## WORK ITEM
Reproduce the whole listing below without its pictures, exactly as written.
==================================================
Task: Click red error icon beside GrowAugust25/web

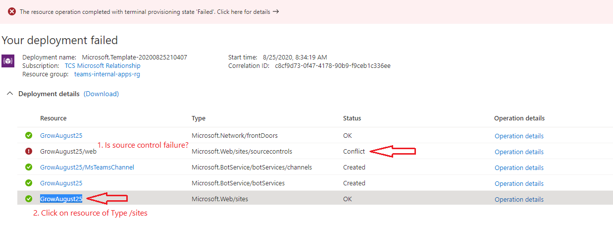Action: 29,151
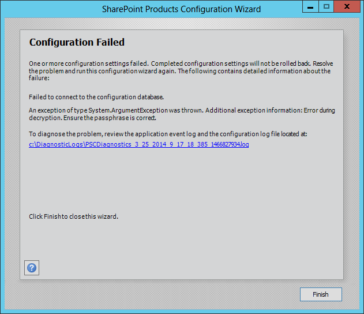This screenshot has width=364, height=314.
Task: Click the blue Help question mark icon
Action: click(x=32, y=268)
==================================================
## YOUR SOLUTION
Task: Click red error icon beside GrowAugust25/web

Action: 29,151
This screenshot has width=364, height=314.
Task: Click the blue Help question mark icon
Action: click(x=32, y=268)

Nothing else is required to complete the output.